Depression in Rural America

Academic Blog by: Jason Golec

Jason GolecJason Golec is currently a Junior pursuing a Bachelor of Arts at the University of Michigan School of Public Health. As a student Jason has earned many honors while also participating in a variety of Extracurricular activities such being a member of the School of Public Health's Student Advisory, the University of Michigan's First-generation College Student Advisory Board, and the University of Michigan Backpacking Club. He is also a former President of the Jurisdiction of Michigan for a youth fraternity named "DeMolay International".

Imagine you are trapped. You cannot seem to gain any sort of bearings. You have nowhere to go, nobody to go to, and no sense in how you may get out of this place.

Everyday there are people trapped in their own minds by their own negative thoughts. A intense tirade of self-loathing and negativity floods the mind causing people to lose their ability to function. Without proper treatment, individuals can be caught or trapped in this state of depression for prolonged periods of time.

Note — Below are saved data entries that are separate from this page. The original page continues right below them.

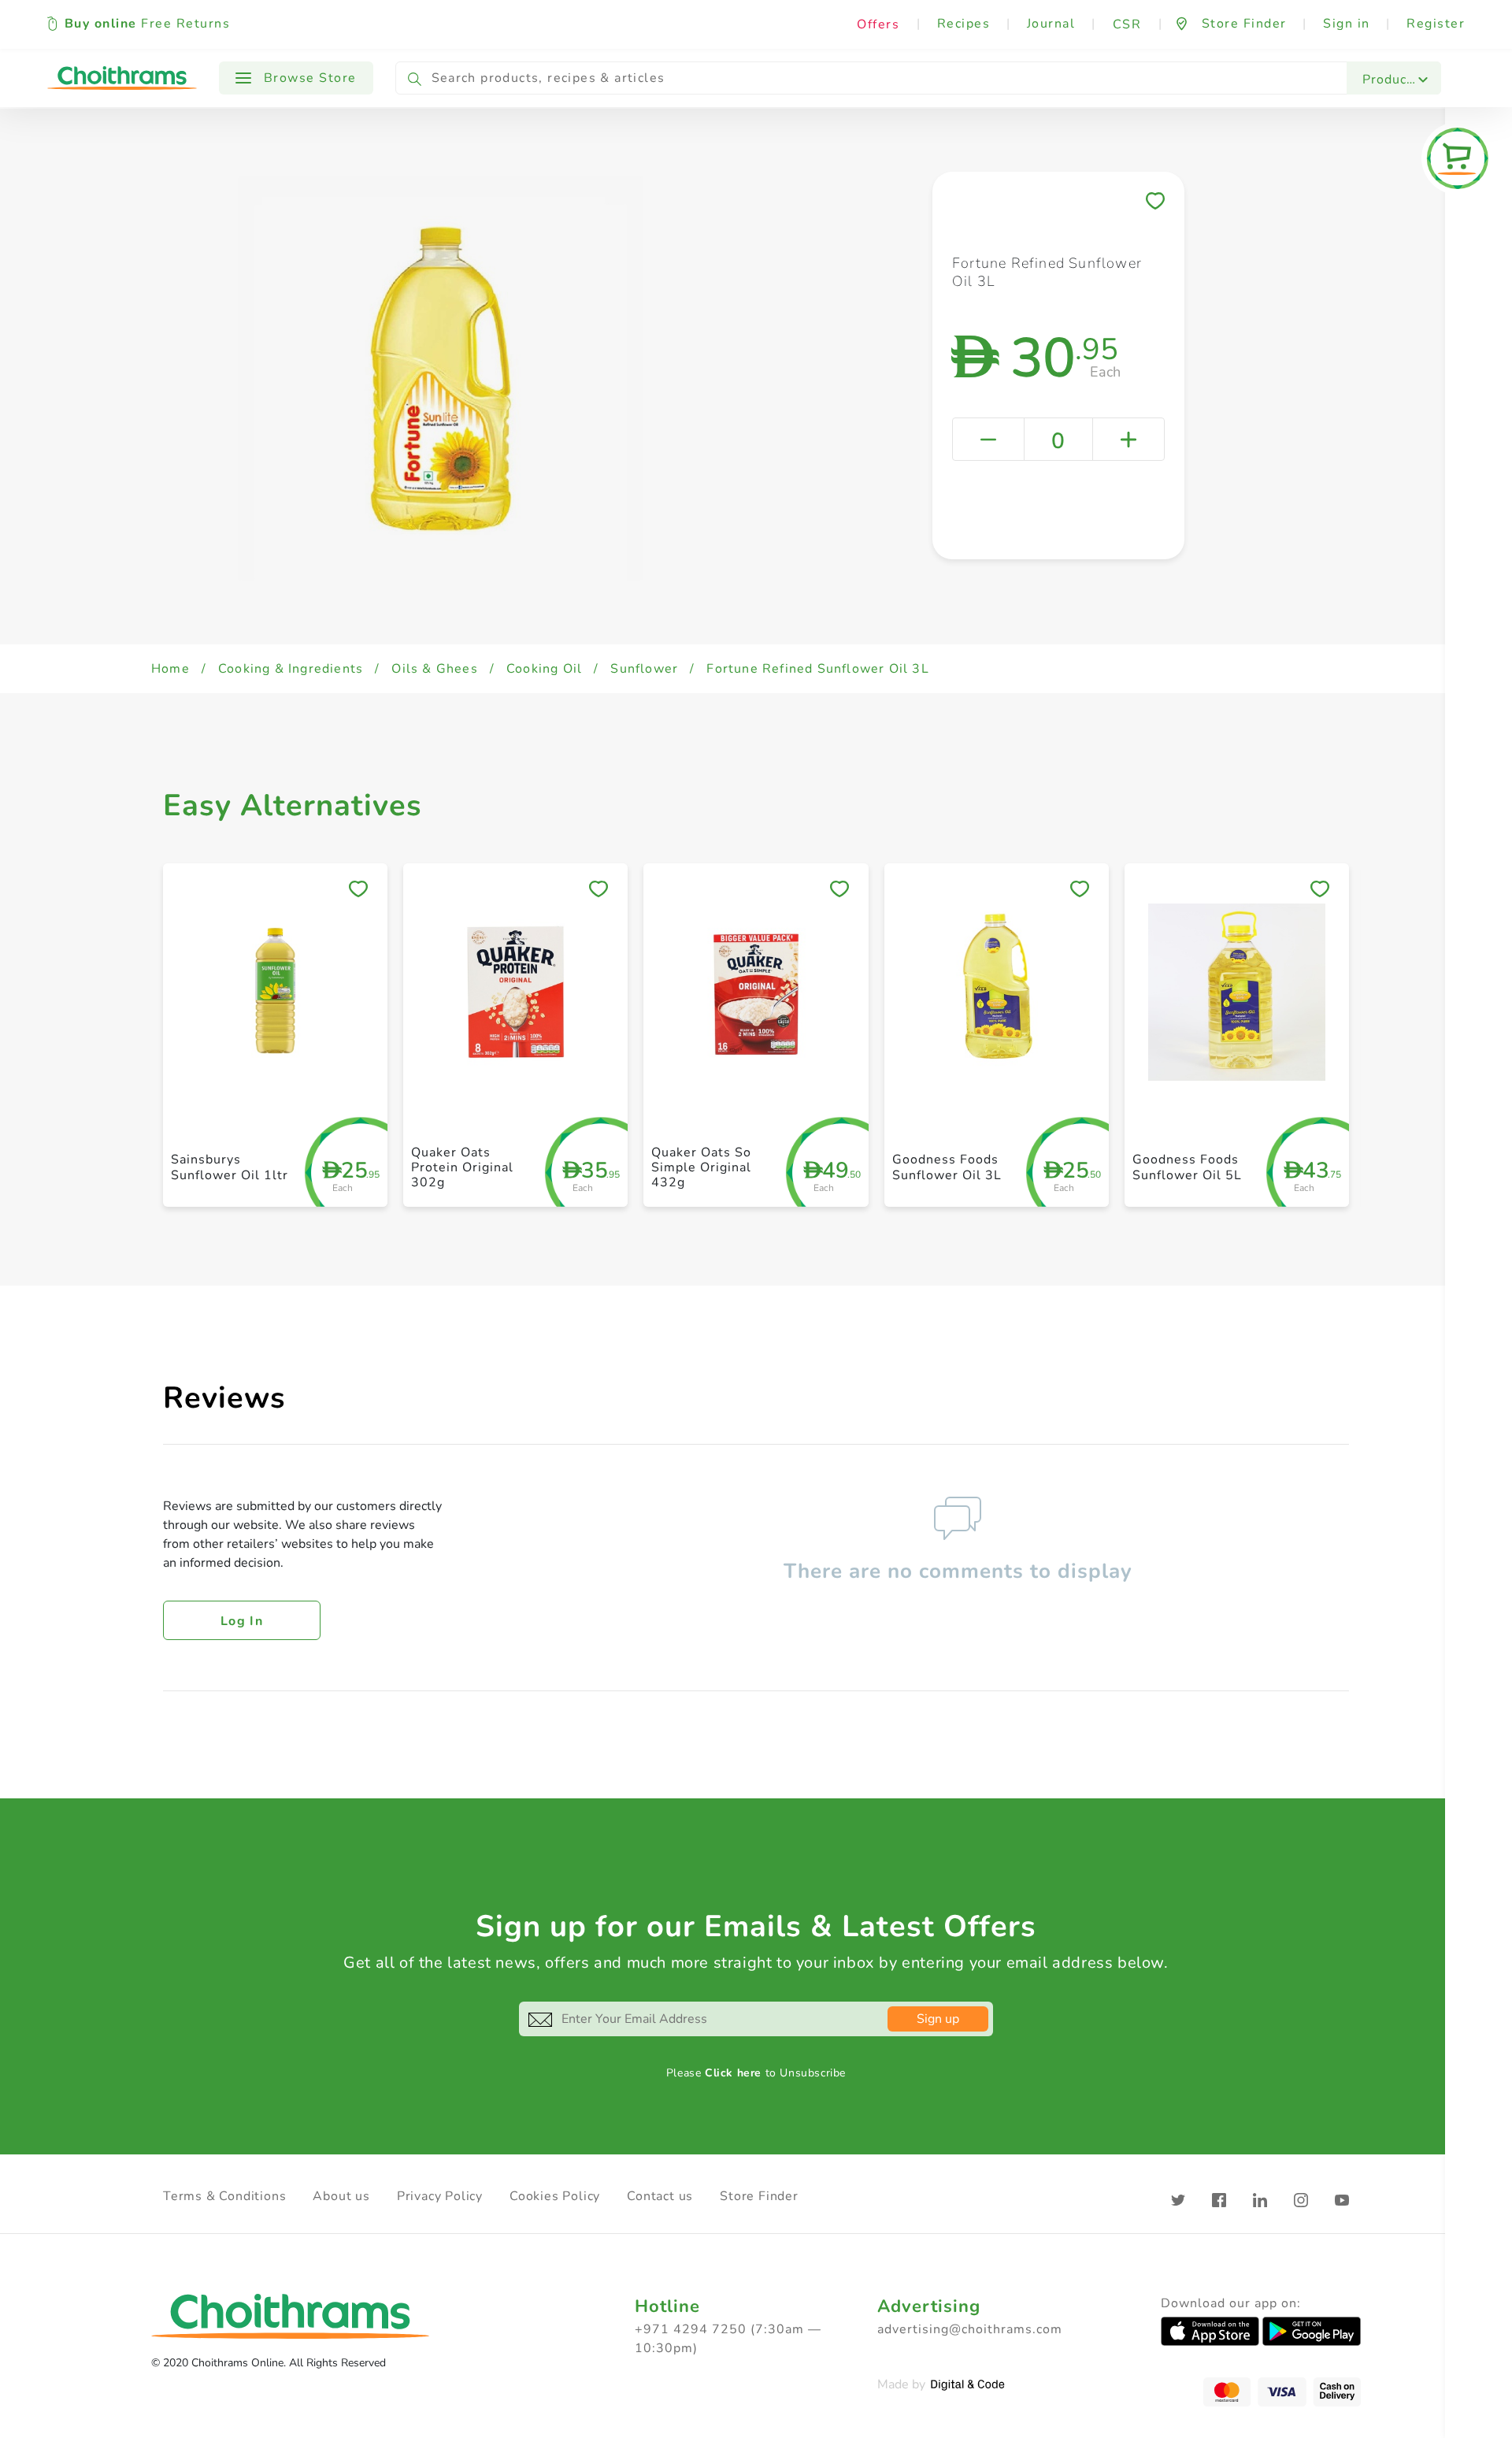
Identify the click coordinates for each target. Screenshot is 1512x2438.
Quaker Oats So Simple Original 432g (701, 1167)
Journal (1051, 23)
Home (170, 668)
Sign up (938, 2019)
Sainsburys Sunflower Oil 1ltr (229, 1167)
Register (1435, 23)
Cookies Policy (555, 2196)
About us (341, 2196)
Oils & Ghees (434, 668)
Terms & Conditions (224, 2196)
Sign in (1346, 23)
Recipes (964, 23)
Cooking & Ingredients (290, 668)
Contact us (660, 2196)
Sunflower (644, 668)
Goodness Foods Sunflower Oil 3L (947, 1167)
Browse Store (308, 78)
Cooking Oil (544, 668)
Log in (241, 1621)
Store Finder (759, 2196)
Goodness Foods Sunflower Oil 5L (1187, 1167)
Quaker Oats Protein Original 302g (462, 1167)
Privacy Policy (440, 2196)
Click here (733, 2072)
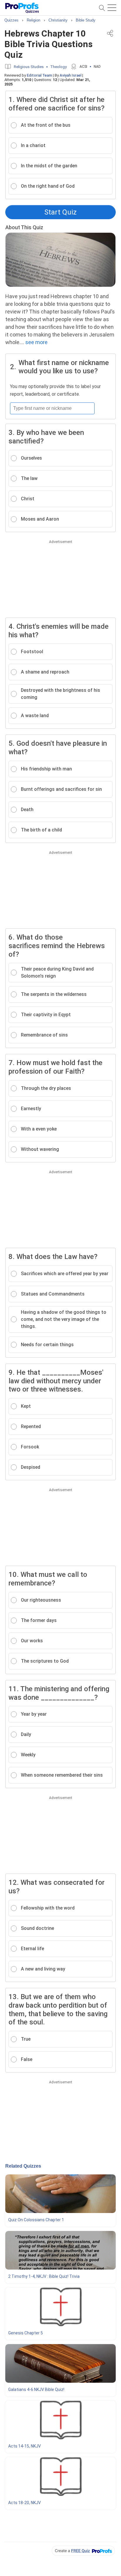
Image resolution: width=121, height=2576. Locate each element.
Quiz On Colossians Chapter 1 (36, 2219)
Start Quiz (60, 212)
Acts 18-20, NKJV (24, 2502)
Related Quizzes (23, 2166)
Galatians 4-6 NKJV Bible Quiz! (36, 2389)
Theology (58, 67)
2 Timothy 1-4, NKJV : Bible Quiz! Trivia (44, 2276)
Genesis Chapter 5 (25, 2333)
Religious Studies (29, 67)
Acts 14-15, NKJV (24, 2446)
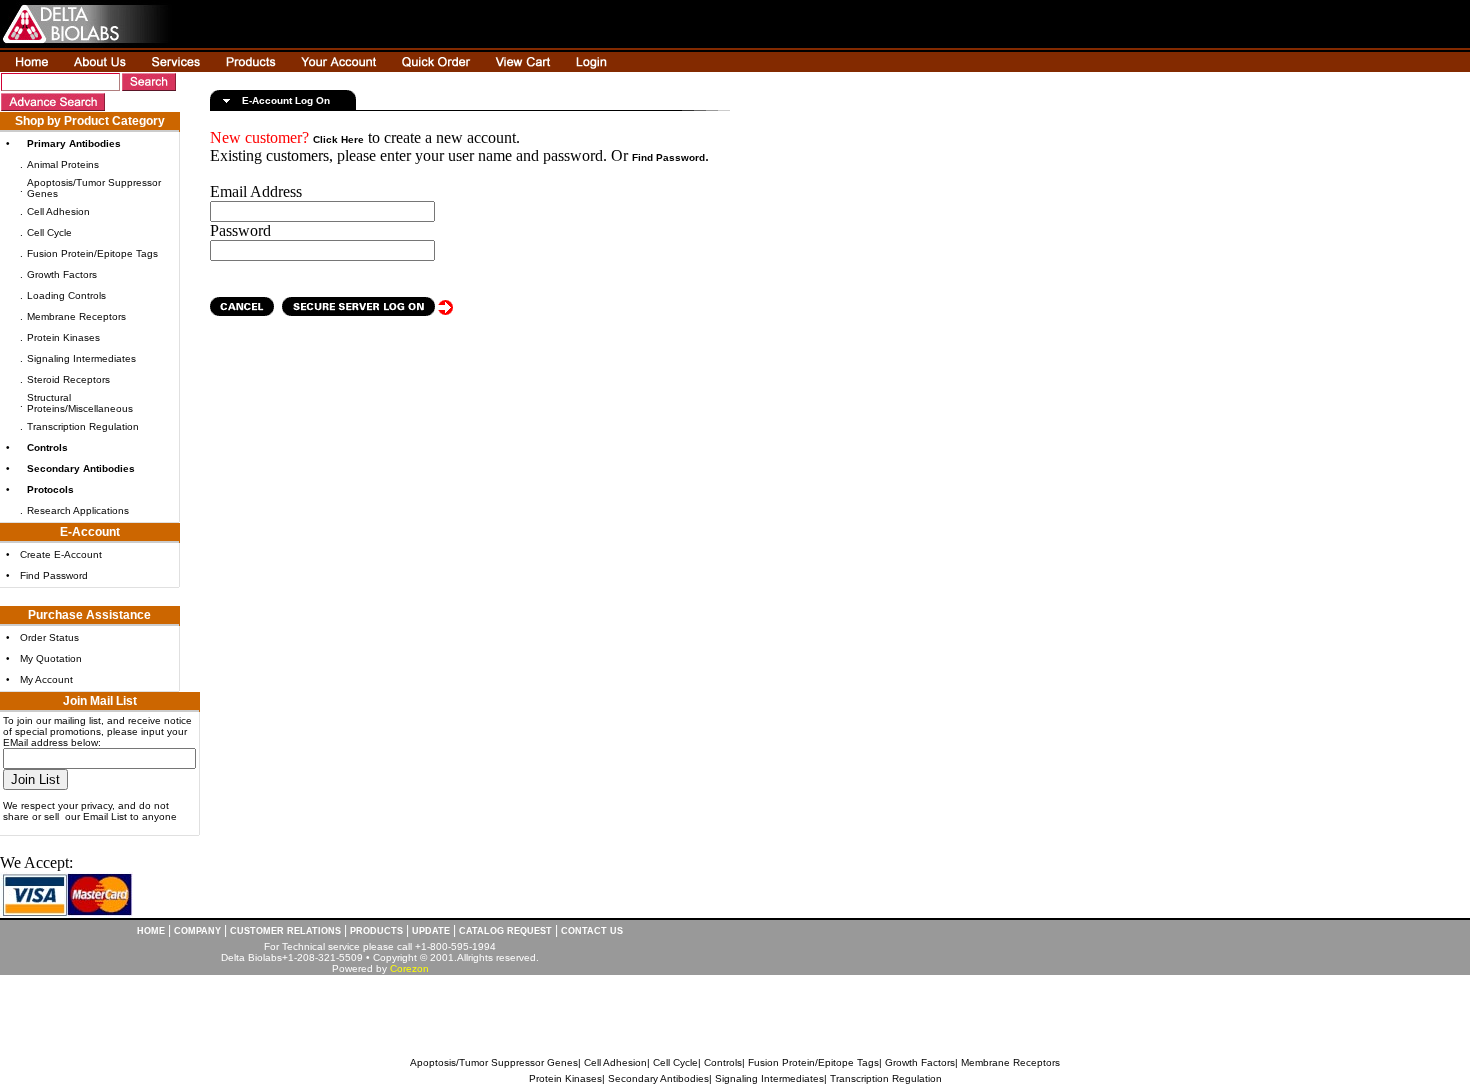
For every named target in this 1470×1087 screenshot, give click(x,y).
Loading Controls (66, 295)
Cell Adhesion (58, 211)
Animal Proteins (63, 164)
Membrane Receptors (76, 316)
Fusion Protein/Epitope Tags (92, 253)
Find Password (54, 575)
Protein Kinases (63, 337)
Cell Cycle (49, 232)
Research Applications (78, 510)
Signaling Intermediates (81, 358)
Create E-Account (61, 554)
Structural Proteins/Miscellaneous (80, 403)
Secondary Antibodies (658, 1078)
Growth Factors (62, 274)
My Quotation (51, 658)
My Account (46, 679)
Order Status (49, 637)
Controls (723, 1062)
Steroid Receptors (68, 379)
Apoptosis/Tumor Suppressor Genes (494, 1062)
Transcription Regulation (83, 426)
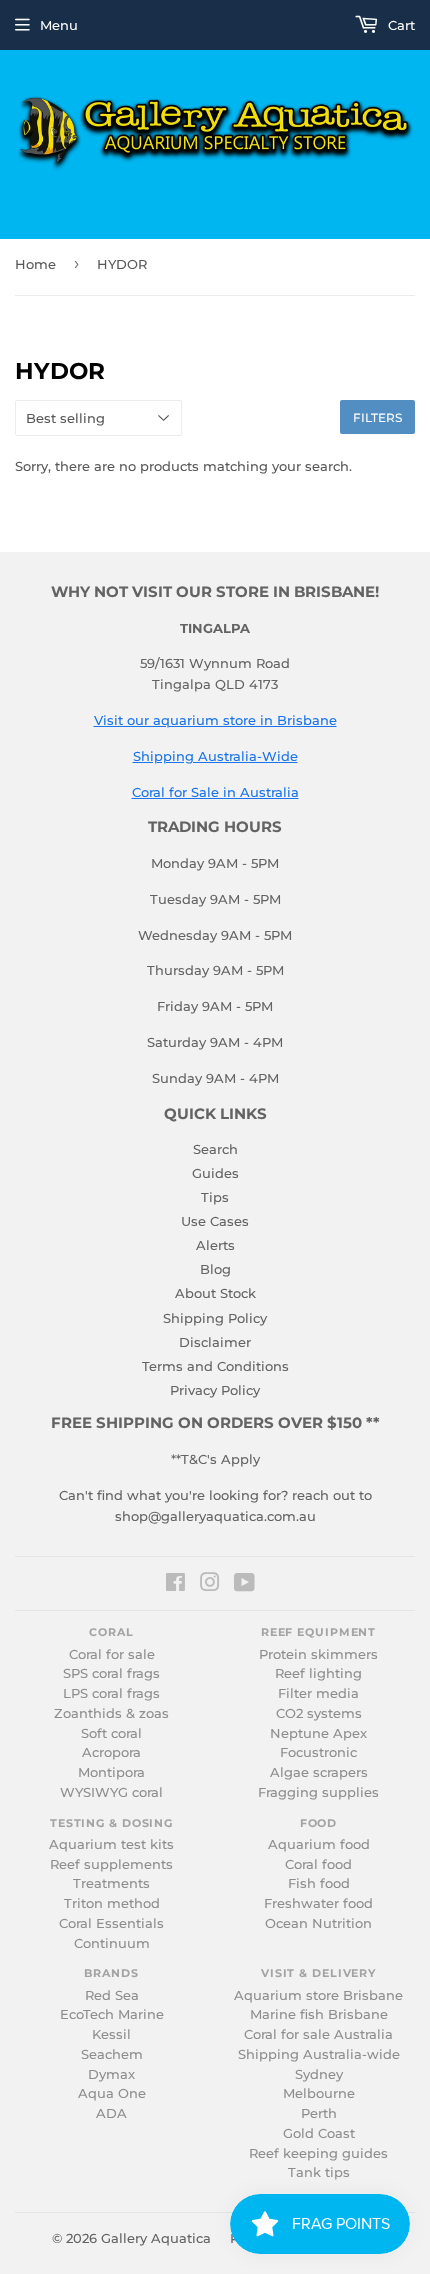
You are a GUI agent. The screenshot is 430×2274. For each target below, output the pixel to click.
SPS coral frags (111, 1673)
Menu (59, 25)
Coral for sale (112, 1654)
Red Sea (112, 1995)
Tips (215, 1197)
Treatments (111, 1883)
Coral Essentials (111, 1923)
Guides (215, 1173)
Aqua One (112, 2093)
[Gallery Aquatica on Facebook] (175, 1585)
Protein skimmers (318, 1654)
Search (215, 1149)
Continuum (112, 1943)
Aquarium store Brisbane (318, 1995)
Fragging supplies (318, 1792)
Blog (215, 1269)
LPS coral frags (111, 1693)
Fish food (319, 1883)
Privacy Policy (215, 1390)
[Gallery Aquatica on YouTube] (244, 1585)
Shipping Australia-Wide (215, 756)
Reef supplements (111, 1864)
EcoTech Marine (112, 2014)
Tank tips (319, 2172)
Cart (399, 25)
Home (35, 264)
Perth (319, 2113)
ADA (111, 2113)
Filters (377, 417)
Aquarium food (319, 1844)
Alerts (215, 1245)
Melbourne (319, 2093)
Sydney (319, 2074)
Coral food (318, 1864)
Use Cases (215, 1221)
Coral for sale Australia (318, 2034)
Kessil (111, 2034)
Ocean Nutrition (318, 1923)
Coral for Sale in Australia (215, 792)
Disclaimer (215, 1342)
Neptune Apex (318, 1733)
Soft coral (111, 1733)
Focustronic (318, 1752)
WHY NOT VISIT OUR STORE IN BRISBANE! (215, 592)
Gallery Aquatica (156, 2238)
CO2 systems (319, 1713)
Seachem (112, 2054)
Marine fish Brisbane (319, 2014)
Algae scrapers (319, 1772)
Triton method (112, 1903)
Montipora (111, 1772)
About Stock (215, 1293)
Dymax (111, 2074)
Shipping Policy (215, 1318)
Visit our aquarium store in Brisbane (215, 720)
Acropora (111, 1752)
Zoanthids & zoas (111, 1713)
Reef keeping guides (318, 2153)
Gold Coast (319, 2133)
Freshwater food (318, 1903)
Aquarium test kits (111, 1844)
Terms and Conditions (215, 1366)
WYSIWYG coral (111, 1792)
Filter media (318, 1693)
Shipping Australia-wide (319, 2054)
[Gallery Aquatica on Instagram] (210, 1585)
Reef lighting (318, 1673)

Though over one quarter of the American population is affected by mental illness, many of us are hesitant to talk about it and how it impacts our lives. One of the most common mental illness identified in the United States' population by is depression.

For rural Americans, access to healthcare services is limited. This is due to a variety of reasons. The most prominent reason is the lack of variety and options within the healthcare infrastructure due to small population density. Patients have to travel farther distances to receive quality treatment compared to individuals in urban areas. Poverty is also more prevalent in rural America, reducing the opportunity for rural dwellers to initiate access to these services. Poverty has also been shown to be a key determinant for depression.

However, there lays a farther issue in regard to depression and general mental health. As a society, we are hesitant to talk about our mental health. Expectations to appear strong and emotionally resilient are apparent within our culture. There is a negative stigma regarding mental illnesses in our country. As a result, education about mental illnesses is very low and thousands of people suffer in silence. Due to all of the previous barriers, suicide rates have increased in rural America over the past decade. This emphasizes the call for more action.

As a country more funding needs to be allocated to rural health. More mental health care facilities and a greater, properly trained workforce will help build our nation's healthcare infrastructure and contribute to eliminating this healthcare disparity.

Moving forward, it is necessary for effective mental health interventions to be implemented in rural America. Recent research has shown that telemedicine can be just as effective at treating depression than in-person psychotherapy. Personally, I believe the approach to improving mental health is two-fold: First, innovative solutions to delivery mental health care in rural areas (e.g. convenient, cheap telemedicine or in-home therapy); Second, a cultural shift pertaining to changing perceptions about mental illness must be initiated.

This leads to my "call to action" for every individual that reads this blog. I want you to challenge yourself. One in four people will be affected by a mental disorder at some point in their lifetime. You have the power to initiate conversations about mental health. You have the power to encourage to seek treatment and become educated about their own mental health. Interventions and increased resources will mean nothing if people are either afraid or too uneducated to access them. It is important to recognize how much power we really hold when it comes to starting these conversations.